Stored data
--- START ---

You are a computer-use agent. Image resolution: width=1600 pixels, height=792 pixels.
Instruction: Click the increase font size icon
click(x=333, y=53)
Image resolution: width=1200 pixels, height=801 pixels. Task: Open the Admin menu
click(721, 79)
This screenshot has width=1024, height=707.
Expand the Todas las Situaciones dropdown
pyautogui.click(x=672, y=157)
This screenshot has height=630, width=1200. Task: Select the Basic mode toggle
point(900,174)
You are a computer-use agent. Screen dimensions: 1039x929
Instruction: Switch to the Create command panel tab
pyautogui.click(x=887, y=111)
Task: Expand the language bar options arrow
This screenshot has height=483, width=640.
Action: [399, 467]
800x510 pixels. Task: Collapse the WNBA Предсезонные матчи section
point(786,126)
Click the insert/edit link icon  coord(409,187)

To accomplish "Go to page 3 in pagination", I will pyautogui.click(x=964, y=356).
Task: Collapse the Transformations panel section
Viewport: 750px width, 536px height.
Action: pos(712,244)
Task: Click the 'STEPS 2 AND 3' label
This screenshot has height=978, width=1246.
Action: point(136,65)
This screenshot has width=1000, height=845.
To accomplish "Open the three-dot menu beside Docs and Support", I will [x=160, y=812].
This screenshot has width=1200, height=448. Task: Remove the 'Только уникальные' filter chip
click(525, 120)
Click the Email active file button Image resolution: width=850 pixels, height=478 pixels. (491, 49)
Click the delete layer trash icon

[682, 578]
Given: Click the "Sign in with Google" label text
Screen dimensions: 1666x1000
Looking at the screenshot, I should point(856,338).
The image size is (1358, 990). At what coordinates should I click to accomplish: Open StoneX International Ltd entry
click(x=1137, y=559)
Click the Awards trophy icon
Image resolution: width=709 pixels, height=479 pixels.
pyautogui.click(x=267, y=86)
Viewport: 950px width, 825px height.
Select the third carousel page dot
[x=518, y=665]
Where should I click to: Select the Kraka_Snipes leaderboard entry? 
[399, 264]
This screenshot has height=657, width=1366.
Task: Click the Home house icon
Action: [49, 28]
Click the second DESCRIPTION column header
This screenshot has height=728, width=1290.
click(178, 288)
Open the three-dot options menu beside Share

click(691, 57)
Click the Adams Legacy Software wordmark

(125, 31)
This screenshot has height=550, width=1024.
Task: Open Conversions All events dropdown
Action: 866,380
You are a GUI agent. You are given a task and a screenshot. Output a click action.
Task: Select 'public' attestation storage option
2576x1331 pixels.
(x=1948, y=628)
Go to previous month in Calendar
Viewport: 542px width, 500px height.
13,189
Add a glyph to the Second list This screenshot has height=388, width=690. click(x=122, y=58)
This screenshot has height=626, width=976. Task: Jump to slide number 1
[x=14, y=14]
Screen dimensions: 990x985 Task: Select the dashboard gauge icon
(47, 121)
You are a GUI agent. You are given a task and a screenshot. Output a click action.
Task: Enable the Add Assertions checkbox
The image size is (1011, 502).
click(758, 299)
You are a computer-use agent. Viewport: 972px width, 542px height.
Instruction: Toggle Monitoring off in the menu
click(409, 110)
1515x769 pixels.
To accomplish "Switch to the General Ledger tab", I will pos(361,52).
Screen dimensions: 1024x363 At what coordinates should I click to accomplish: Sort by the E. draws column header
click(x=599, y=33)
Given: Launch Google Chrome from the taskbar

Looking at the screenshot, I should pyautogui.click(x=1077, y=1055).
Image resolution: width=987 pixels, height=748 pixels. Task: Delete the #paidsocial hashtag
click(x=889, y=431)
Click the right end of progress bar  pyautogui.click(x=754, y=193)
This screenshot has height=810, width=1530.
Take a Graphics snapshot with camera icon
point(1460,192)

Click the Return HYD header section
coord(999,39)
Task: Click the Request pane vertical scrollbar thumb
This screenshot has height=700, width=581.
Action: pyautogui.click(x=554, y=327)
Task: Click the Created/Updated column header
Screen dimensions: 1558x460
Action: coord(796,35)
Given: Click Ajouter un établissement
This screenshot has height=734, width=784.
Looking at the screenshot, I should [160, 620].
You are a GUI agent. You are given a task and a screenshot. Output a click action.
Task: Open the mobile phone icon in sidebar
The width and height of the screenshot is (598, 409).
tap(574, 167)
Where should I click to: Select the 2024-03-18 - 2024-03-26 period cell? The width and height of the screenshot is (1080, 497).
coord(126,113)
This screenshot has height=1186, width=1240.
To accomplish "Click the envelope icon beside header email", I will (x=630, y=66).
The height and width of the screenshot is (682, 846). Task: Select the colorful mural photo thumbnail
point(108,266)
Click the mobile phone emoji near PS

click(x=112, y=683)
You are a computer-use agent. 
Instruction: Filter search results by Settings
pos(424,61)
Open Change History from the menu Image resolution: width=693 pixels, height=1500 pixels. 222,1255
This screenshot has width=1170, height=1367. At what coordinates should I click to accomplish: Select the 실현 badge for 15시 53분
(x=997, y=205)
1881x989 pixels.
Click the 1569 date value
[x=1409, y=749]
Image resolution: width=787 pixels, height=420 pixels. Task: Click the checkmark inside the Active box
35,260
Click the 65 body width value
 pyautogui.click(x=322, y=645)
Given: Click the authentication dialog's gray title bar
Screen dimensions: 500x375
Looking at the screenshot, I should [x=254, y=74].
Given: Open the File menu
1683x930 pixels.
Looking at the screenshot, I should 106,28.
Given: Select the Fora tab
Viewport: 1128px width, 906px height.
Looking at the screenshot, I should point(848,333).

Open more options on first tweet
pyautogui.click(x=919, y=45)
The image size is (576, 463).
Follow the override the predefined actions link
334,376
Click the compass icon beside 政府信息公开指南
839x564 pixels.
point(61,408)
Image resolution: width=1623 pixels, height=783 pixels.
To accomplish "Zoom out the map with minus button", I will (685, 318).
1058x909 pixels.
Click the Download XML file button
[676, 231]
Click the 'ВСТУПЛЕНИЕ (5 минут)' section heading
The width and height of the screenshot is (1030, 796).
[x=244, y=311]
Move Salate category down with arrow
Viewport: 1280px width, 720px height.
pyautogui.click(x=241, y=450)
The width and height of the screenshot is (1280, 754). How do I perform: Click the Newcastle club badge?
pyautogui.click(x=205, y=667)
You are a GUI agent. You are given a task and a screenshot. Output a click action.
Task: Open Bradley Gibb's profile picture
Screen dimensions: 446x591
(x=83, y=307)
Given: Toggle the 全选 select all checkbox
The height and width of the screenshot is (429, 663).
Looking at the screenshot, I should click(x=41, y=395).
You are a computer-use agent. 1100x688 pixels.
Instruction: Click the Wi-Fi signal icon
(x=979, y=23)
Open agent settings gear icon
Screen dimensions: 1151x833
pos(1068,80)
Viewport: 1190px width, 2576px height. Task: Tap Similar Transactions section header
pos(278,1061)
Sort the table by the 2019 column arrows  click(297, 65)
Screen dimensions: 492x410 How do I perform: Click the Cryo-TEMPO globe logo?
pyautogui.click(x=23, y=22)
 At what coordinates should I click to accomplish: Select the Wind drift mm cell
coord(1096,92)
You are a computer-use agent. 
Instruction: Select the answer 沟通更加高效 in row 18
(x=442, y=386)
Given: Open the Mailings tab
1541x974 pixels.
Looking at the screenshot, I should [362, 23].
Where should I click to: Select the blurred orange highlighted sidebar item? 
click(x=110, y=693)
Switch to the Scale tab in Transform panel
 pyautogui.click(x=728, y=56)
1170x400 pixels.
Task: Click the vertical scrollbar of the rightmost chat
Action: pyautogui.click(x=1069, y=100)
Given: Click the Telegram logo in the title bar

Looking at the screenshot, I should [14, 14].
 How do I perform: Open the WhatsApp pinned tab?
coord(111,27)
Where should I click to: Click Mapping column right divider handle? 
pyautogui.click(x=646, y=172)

--- END ---

- [Work order] All lines above between those holding "This screenshot has height=483, width=640." and "Add a glyph", inclusive, must be set down unchanged, and no other line may be included.

- [Exercise result]
This screenshot has height=483, width=640.
Action: [399, 467]
800x510 pixels. Task: Collapse the WNBA Предсезонные матчи section
point(786,126)
Click the insert/edit link icon  coord(409,187)

To accomplish "Go to page 3 in pagination", I will pyautogui.click(x=964, y=356).
Task: Collapse the Transformations panel section
Viewport: 750px width, 536px height.
Action: pos(712,244)
Task: Click the 'STEPS 2 AND 3' label
This screenshot has height=978, width=1246.
Action: point(136,65)
This screenshot has width=1000, height=845.
To accomplish "Open the three-dot menu beside Docs and Support", I will [x=160, y=812].
This screenshot has width=1200, height=448. Task: Remove the 'Только уникальные' filter chip
click(525, 120)
Click the Email active file button Image resolution: width=850 pixels, height=478 pixels. (491, 49)
Click the delete layer trash icon

[682, 578]
Given: Click the "Sign in with Google" label text
Screen dimensions: 1666x1000
Looking at the screenshot, I should point(856,338).
The image size is (1358, 990). At what coordinates should I click to accomplish: Open StoneX International Ltd entry
click(x=1137, y=559)
Click the Awards trophy icon
Image resolution: width=709 pixels, height=479 pixels.
pyautogui.click(x=267, y=86)
Viewport: 950px width, 825px height.
Select the third carousel page dot
[x=518, y=665]
Where should I click to: Select the Kraka_Snipes leaderboard entry? 
[399, 264]
This screenshot has height=657, width=1366.
Task: Click the Home house icon
Action: [49, 28]
Click the second DESCRIPTION column header
This screenshot has height=728, width=1290.
click(178, 288)
Open the three-dot options menu beside Share

click(691, 57)
Click the Adams Legacy Software wordmark

(125, 31)
This screenshot has height=550, width=1024.
Task: Open Conversions All events dropdown
Action: 866,380
You are a GUI agent. You are given a task and a screenshot. Output a click action.
Task: Select 'public' attestation storage option
2576x1331 pixels.
(x=1948, y=628)
Go to previous month in Calendar
Viewport: 542px width, 500px height.
13,189
Add a glyph to the Second list This screenshot has height=388, width=690. click(x=122, y=58)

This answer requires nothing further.